What the task asks: Copy word for word the part of the text below on COVID-19 viral sequences that starts at "Among the future" and ends at "they are discovered.".

Health Life

Discovering the secrets of viral sequences in COVID-19

From the SARS-CoV-2 genome (a) sequences of nucleotides and amino acids are extracted (b); sequences are then deposited to world-wide open repositories: GENBANK, GISAID, COG-UK (c), and imported to the centralized database at Politecnico, where the search engine ViruSurf is accessed (d). Credit: Politecnico di Milano

Since the beginning of 2020, labs from all around the world have been sequencing the material from positive tests of people affected by COVID-19 and then depositing sequences mostly to three points of collection: GenBank, COG-UK, and GISAID. Rapid exploration of this huge amount of data is important for understanding how the genome of the virus is changing. For enabling fast ‘surfing’ over this data, the research group at Politecnico di Milano led by Prof. Stefano Ceri has developed ViruSurf, a search engine operating on top of a centralized database stored at Politecnico. The database is periodically reloaded from the three sources and as of today contains 200,516 sequences of SARS-CoV-2, the virus causing COVID-19, and 33,256 sequences of other viral species also associated with epidemics affecting humans, such as SARS, MERS, Ebola, and Dengue.

Every sequence is described from four perspectives: the biological features of the virus and the host, the sequencing technology, the project that has produced the original data, the mutations of the whole sequence of nucleotides and of gene-specific amino acids. The advantage provided by ViruSurf is the use of an algorithm for computing viral mutations homogeneously across sources, using cloud computing. The database is optimized for giving quick responses to the surfers.

Among the future developments of ViruSurf, the most important, funded by a six-month-long project by EIT Digital, is a bio-informatic service for ingesting new viral sequences, which highlights the presence of viral mutations associated with enhanced or reduced severity and virulence as they are discovered.

The data:
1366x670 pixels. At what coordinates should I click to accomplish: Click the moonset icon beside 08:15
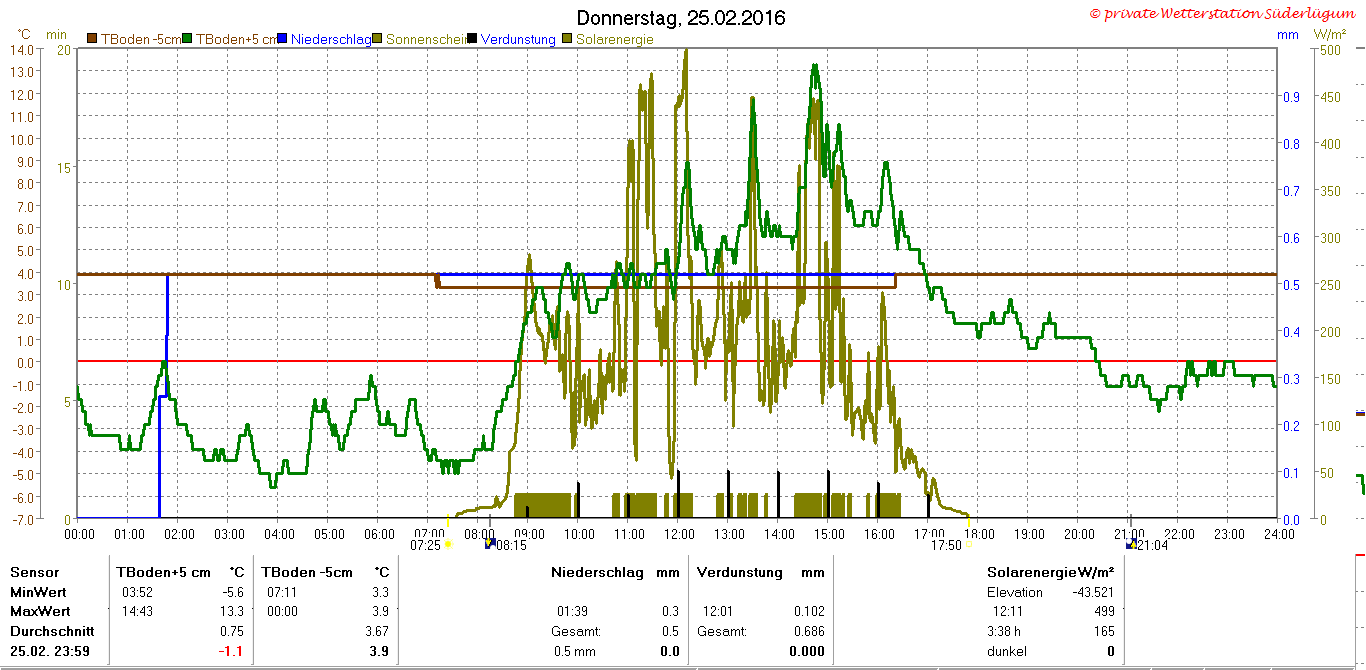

Expected answer:
Among the future developments of ViruSurf, the most important, funded by a six-month-long project by EIT Digital, is a bio-informatic service for ingesting new viral sequences, which highlights the presence of viral mutations associated with enhanced or reduced severity and virulence as they are discovered.